Le Conseil européen du 6 mars à Bruxelles pourrait entrer dans l’histoire comme le moment où l’Europe s’est rassemblée de manière décisive autour de l’Ukraine et a adopté une vision audacieuse de sa propre défense. Dans une décision marquante, les dirigeants européens ont approuvé l’initiative Re-Arm Europe, visant à construire une posture de défense européenne plus forte et plus souveraine. Tous les États membres de l’Union européenne ont soutenu le plan de la présidente de la Commission européenne, Ursula von der Leyen, visant à mobiliser 800 milliards d’euros pour les dépenses de défense.
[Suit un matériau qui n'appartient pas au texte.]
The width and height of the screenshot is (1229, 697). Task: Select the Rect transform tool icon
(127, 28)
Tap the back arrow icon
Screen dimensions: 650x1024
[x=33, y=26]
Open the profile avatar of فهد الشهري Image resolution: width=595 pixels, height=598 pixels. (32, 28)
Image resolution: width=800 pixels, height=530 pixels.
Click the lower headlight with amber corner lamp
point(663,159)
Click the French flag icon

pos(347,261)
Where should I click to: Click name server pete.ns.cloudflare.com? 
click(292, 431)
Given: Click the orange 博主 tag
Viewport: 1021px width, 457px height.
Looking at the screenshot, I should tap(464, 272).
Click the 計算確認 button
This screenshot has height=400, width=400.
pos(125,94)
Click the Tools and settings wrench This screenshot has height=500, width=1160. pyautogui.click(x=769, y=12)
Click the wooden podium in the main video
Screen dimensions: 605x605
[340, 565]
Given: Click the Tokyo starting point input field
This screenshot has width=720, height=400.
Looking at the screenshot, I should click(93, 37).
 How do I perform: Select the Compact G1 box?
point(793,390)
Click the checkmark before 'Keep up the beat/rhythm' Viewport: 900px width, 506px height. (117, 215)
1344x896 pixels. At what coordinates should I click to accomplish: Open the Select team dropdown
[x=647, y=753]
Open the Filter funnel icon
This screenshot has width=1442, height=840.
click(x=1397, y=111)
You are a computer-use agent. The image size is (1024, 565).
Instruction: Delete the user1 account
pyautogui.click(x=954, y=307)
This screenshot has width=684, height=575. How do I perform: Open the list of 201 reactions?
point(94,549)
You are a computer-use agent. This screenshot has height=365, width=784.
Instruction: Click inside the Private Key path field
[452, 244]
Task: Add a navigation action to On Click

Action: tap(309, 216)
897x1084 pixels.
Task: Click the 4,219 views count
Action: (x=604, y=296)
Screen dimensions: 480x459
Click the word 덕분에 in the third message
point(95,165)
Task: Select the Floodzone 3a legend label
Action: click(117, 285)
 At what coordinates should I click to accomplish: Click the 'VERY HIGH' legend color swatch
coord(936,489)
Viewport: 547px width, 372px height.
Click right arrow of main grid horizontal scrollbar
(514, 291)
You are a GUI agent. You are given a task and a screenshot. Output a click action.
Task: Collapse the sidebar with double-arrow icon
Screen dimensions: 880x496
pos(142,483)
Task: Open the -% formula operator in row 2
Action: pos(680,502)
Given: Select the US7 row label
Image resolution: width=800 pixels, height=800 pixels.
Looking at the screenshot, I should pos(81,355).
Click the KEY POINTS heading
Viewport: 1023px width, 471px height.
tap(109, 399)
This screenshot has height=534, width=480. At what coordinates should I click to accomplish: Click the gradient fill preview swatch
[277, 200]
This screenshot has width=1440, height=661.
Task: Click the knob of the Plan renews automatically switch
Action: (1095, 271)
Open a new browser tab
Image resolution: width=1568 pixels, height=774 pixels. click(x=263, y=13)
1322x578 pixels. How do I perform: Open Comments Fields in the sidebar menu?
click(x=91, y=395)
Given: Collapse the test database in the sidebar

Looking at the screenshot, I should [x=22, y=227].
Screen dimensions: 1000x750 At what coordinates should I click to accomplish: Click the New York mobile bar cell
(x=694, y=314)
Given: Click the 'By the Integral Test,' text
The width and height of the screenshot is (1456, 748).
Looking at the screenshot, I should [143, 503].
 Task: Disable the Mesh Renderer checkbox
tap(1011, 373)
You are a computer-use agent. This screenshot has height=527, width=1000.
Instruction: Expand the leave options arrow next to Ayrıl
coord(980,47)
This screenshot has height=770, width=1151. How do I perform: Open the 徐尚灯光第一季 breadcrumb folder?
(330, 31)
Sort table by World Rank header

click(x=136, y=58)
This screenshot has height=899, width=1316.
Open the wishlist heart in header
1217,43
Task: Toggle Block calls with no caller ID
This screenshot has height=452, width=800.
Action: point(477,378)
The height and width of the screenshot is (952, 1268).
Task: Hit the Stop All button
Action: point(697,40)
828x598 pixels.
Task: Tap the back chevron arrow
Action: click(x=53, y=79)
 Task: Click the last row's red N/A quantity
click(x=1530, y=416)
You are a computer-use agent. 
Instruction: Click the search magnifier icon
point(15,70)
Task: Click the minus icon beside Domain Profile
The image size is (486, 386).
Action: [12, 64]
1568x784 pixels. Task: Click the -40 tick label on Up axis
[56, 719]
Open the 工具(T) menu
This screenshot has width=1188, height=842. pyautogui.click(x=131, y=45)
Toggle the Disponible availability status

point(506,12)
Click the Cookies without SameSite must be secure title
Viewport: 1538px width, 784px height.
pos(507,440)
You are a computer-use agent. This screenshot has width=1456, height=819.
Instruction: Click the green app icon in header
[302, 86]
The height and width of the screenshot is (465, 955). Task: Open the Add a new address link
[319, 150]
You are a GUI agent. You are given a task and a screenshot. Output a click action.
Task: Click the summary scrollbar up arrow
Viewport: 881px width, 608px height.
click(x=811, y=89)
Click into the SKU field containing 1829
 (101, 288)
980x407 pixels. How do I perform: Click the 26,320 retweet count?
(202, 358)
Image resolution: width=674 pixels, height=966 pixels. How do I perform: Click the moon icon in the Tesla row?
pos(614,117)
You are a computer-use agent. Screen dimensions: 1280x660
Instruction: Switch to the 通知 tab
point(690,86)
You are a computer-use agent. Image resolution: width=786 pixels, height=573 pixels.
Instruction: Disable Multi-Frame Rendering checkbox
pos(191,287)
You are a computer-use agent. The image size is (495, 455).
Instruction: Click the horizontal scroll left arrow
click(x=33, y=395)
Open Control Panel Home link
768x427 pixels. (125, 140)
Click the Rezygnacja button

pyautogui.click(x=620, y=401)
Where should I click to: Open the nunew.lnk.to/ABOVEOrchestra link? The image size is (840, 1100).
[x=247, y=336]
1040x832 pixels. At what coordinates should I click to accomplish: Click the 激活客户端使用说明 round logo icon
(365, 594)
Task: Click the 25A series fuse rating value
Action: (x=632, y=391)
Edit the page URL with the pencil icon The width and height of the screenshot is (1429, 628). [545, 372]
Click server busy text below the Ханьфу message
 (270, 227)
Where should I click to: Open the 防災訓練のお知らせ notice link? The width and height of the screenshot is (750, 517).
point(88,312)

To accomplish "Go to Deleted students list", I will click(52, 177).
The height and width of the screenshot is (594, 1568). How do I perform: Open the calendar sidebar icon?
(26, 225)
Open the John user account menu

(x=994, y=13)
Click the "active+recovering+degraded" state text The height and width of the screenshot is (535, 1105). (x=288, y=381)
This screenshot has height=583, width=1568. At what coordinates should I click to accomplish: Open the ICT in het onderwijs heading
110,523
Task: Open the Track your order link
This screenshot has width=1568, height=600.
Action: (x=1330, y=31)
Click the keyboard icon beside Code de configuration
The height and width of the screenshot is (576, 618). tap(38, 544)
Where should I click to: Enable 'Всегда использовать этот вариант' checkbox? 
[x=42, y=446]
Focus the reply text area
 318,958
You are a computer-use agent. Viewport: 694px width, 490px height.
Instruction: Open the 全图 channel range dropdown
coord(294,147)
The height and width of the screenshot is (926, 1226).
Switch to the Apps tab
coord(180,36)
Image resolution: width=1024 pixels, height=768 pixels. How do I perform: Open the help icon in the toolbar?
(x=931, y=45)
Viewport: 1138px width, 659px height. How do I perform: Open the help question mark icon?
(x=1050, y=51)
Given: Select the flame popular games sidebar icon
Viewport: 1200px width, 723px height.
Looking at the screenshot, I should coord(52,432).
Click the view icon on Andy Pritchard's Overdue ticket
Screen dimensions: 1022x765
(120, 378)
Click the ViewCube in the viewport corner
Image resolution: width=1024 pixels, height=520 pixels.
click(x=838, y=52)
Ce plan prévoit un assouplissement des règles budgétaires afin de permettre des déficits plus élevés, ainsi qu’un paquet de 150 milliards d’euros de prêts garantis par l’UE pour les États membres.

Renforçant encore la portée de ce sommet, le président français Emmanuel Macron a proposé d’ouvrir des discussions sur l’extension de la dissuasion nucléaire française à ses partenaires européens – une idée autrefois impensable mais qui gagne désormais du terrain à mesure que les préoccupations sécuritaires s’amplifient. L’urgence de ces mesures a été exacerbée par la décision de Donald Trump de suspendre toute assistance militaire à l’Ukraine, ainsi que par ses déclarations répétées remettant en question l’engagement des États-Unis à défendre les alliés de l’OTAN en cas d’attaque.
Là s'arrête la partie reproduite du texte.